§ COMPLETE THE FOLLOWING:
a: From the 63rd Ohio Infantry Regiment text, answer each question on its own line, marked as shown:
(i) What dates does the text give for the regiment's active service?
(ii) Which army was the regiment part of from November 1862 to July 1865?
(iii) In which theater of operations did the regiment serve with the Union forces?
b: Carry the 63rd Ohio Infantry Regiment text forward from its last sentence with a few more sentences in the same encyclopedic register.

§ DOCUMENT EXCERPT:
----------------------------------------

- Active: January 23, 1862 – July 8, 1865
- Country: United States
- Allegiance: Union
- Branch: Union Army
- Type: Infantry
- Size: ~1,000 soldiers at organization
- Part of: Army of the Mississippi Jan. - Nov. 1862; Army of the Tennessee Nov. 1862 - Jul. 1865;
- Engagements: American Civil War; Battle of New Madrid; Battle of Island Number Ten; Siege of Corinth; Battle of Iuka; Atlanta campaign; Sherman's March to the Sea; Carolinas campaign;

Commanders
- Notable commanders: John W. Sprague; Oscar L. Jackson;

= 63rd Ohio Infantry Regiment =

The 63rd Ohio Infantry Regiment was an infantry regiment which served in the Union Army during the American Civil War. It was a part of the Union forces in the Western Theater of operations.

----------------------------------------

§ INFORMATION PROVIDED:

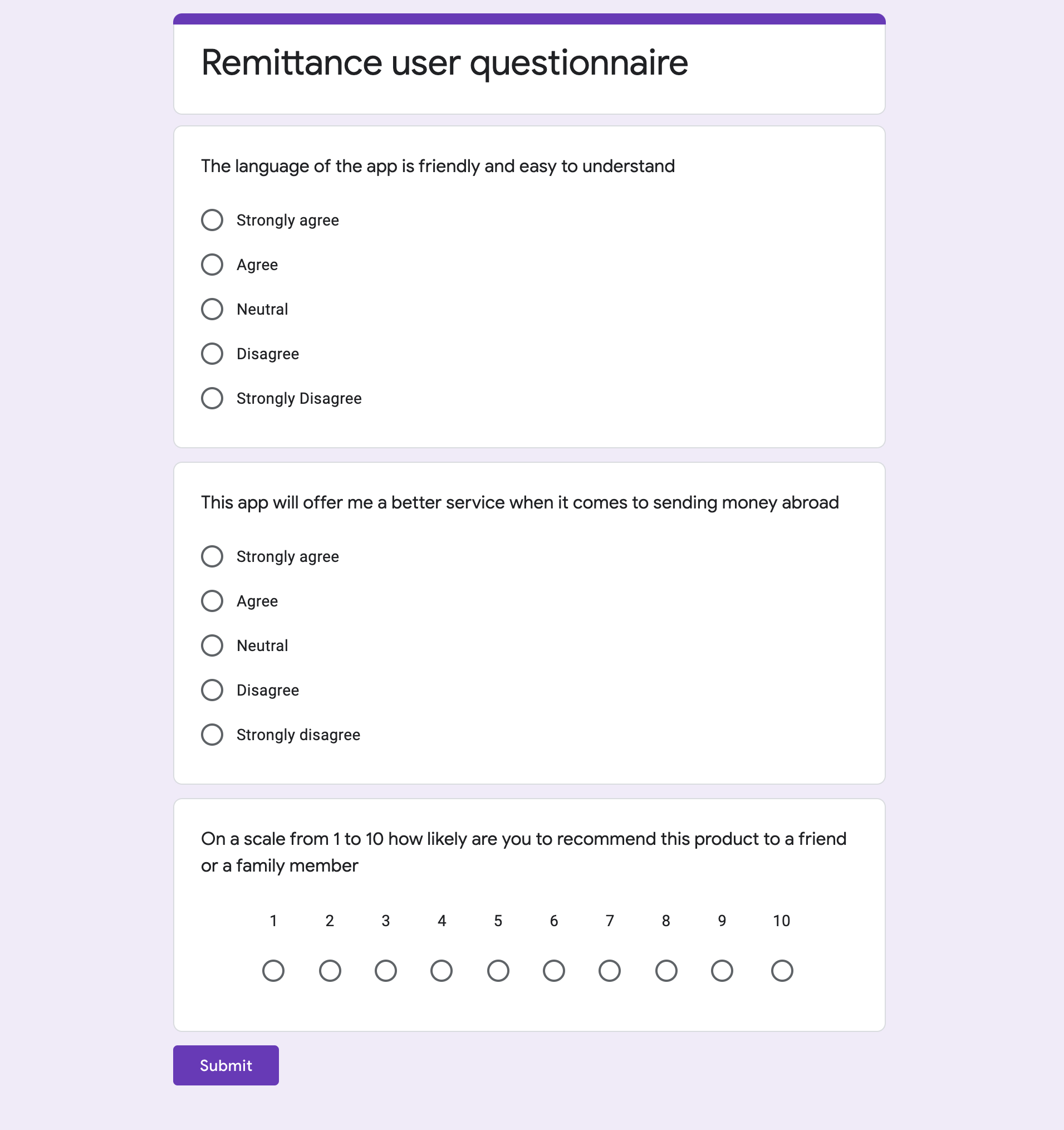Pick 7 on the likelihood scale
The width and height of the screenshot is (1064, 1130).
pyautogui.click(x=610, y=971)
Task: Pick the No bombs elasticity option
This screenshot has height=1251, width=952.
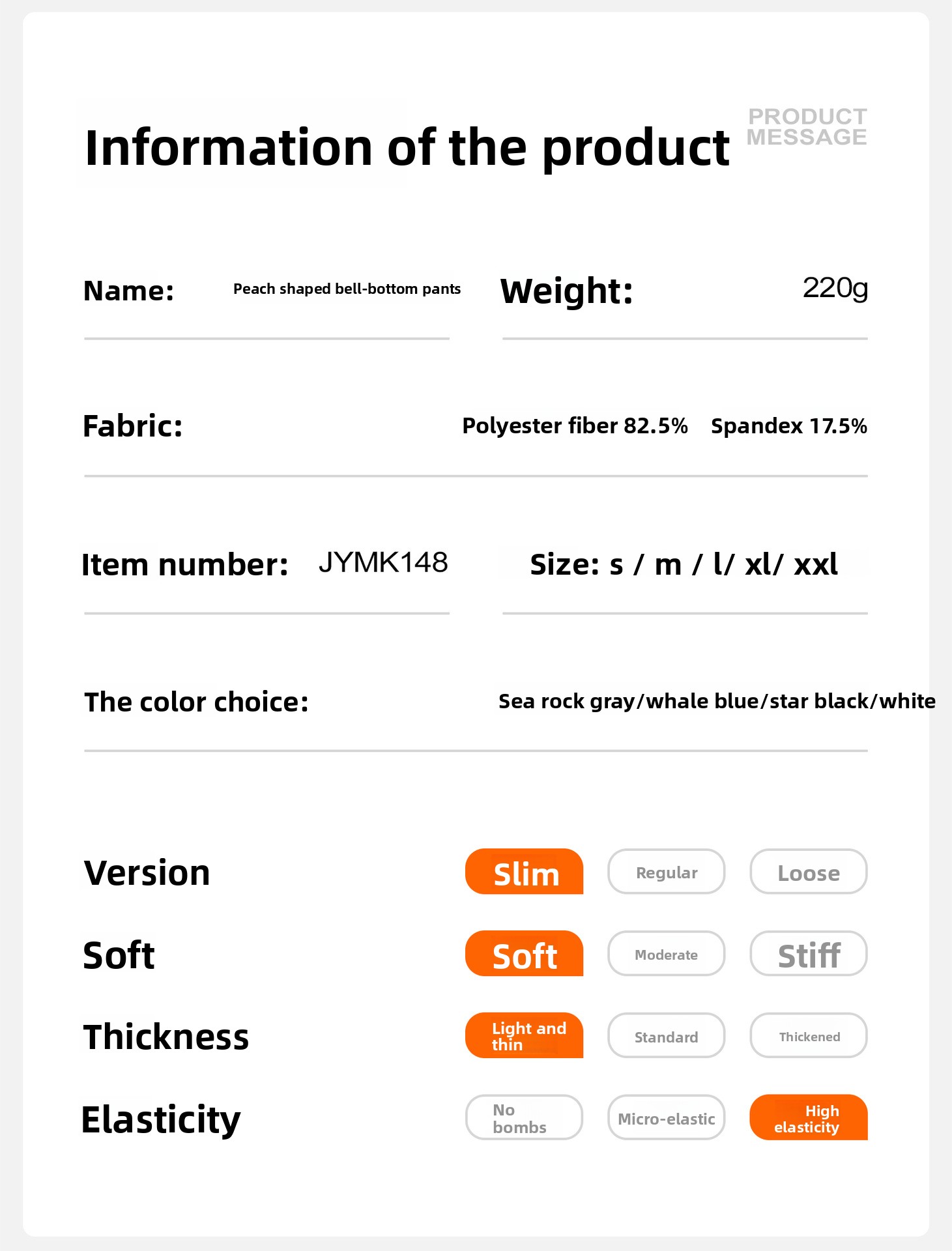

----------------------------------------

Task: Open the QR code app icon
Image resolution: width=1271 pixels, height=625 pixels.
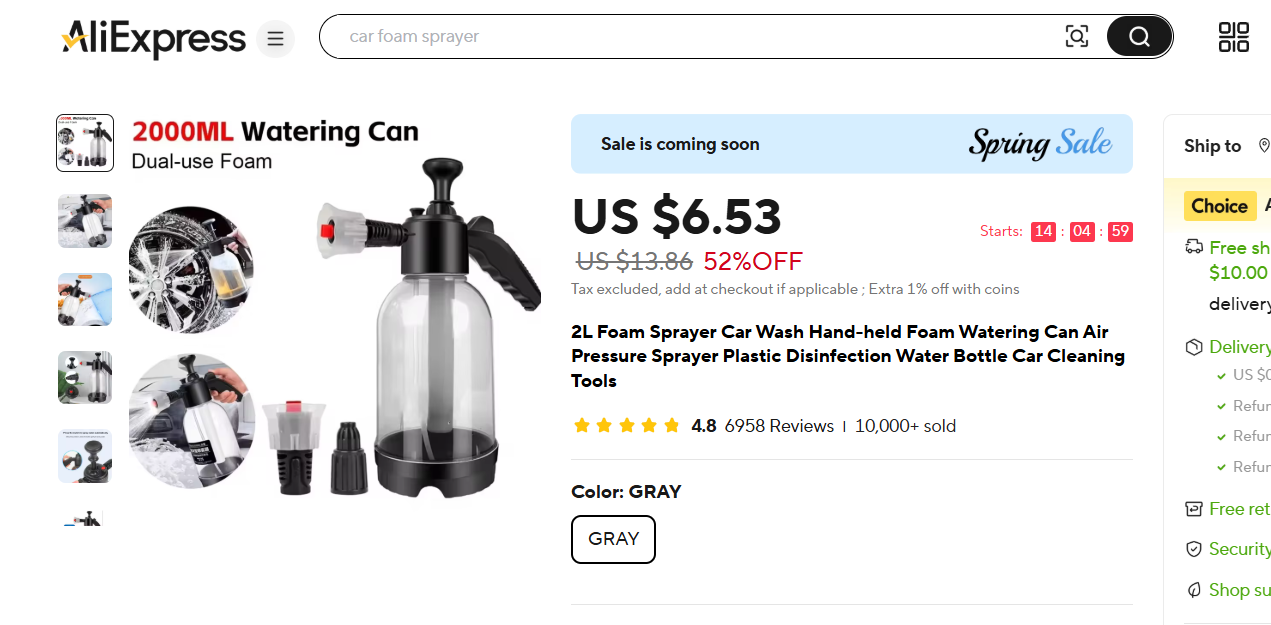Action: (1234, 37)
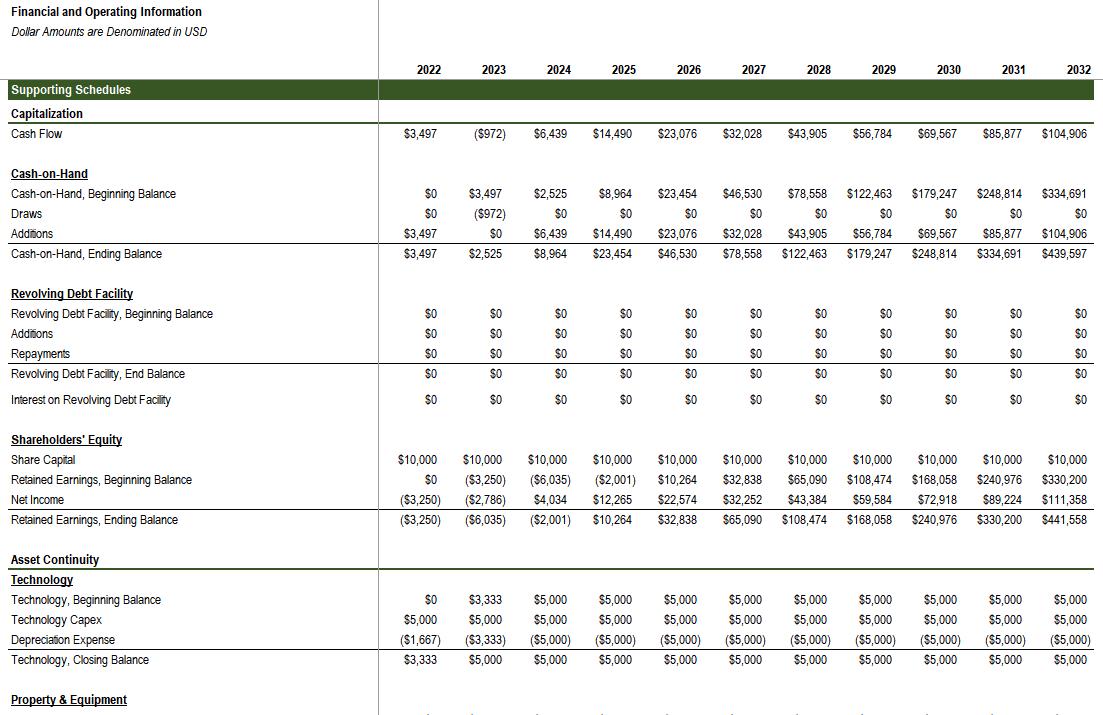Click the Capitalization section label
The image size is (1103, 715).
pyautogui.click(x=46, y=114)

----------------------------------------

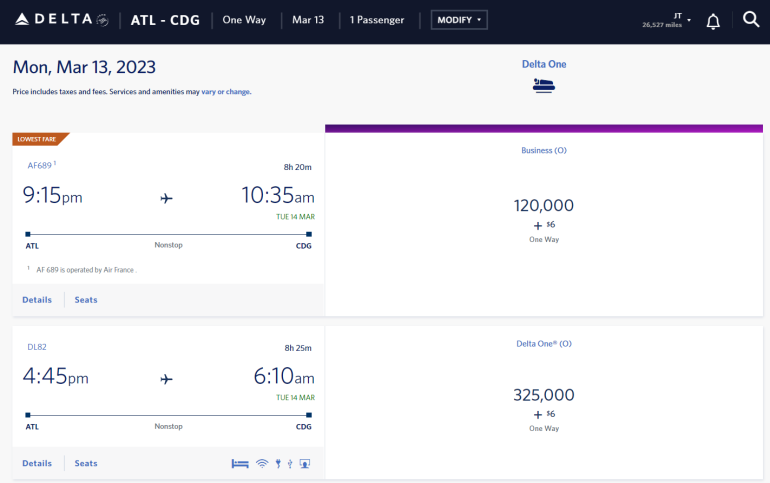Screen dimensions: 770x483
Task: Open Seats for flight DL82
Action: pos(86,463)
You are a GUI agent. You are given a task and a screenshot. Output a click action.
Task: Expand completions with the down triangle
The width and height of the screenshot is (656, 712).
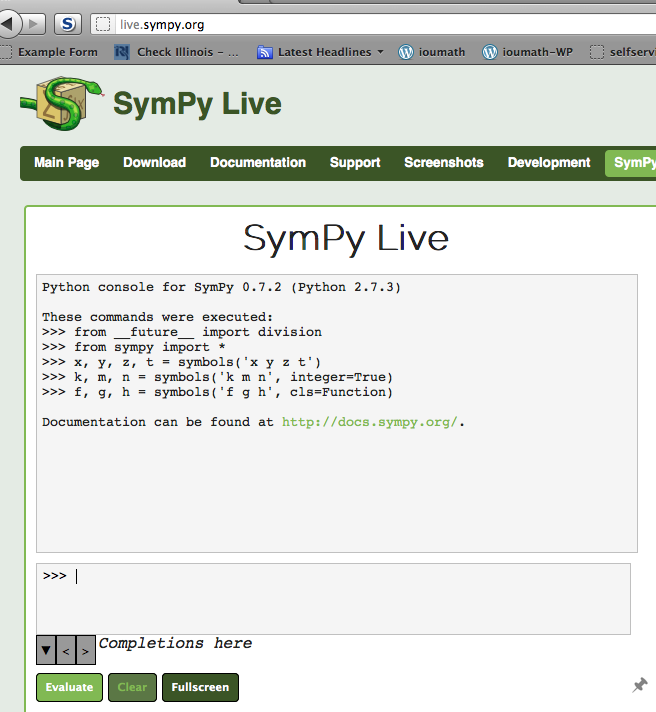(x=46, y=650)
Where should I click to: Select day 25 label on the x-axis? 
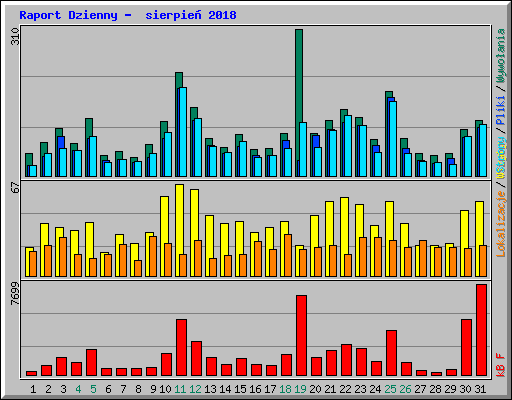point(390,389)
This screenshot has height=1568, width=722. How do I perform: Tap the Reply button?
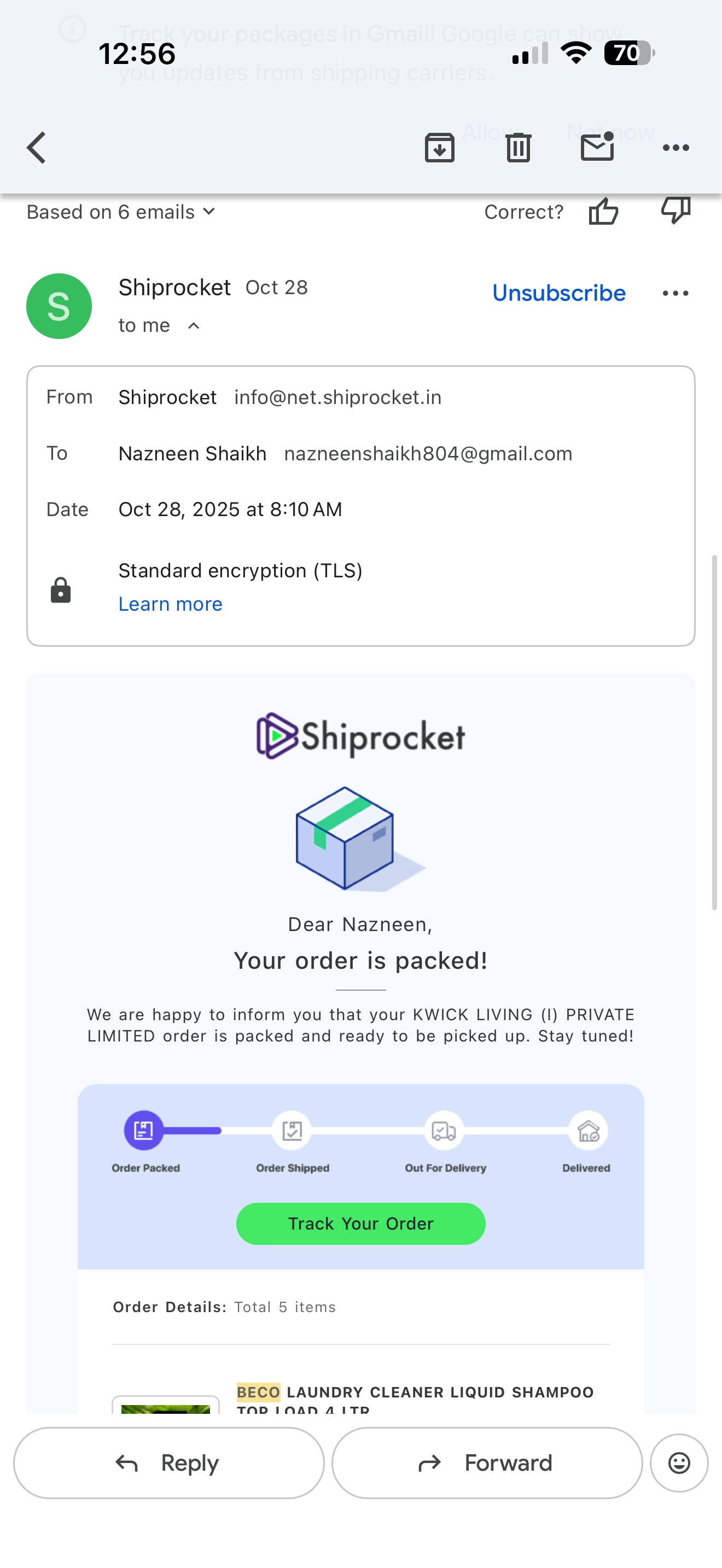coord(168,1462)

----------------------------------------

§ RESULTS FOR EACH TASK:
a:
(i) January 23, 1862 – July 8, 1865
(ii) The Army of the Tennessee
(iii) The Western Theater

b:
==Organization==
The original 63rd Ohio Infantry Regiment was organized on December 1, 1861, at Camp Worthington in Columbus and at Camp Marietta in Marietta, but only enough men were available to fill four companies. Hence, the 63rd was not officially designated as a regiment.

The 63rd Ohio Infantry was organized January 23, 1862, in Marietta, Ohio, by consolidation of a battalion of the 22nd Ohio Infantry Regiment and the four companies originally raised for the 63rd Ohio Infantry Regiment. Governor David Tod appointed John W. Sprague as the regiment's colonel. Its ten individual companies had been raised in southern Ohio.

==Service history==

The regiment immediately took the field and joined Major General John Pope in Missouri. At New Madrid, the 63rd was brigaded with other Ohio regiments in what became known as the Ohio Brigade. It took part in all the operations resulting in the surrender of Island No. 10.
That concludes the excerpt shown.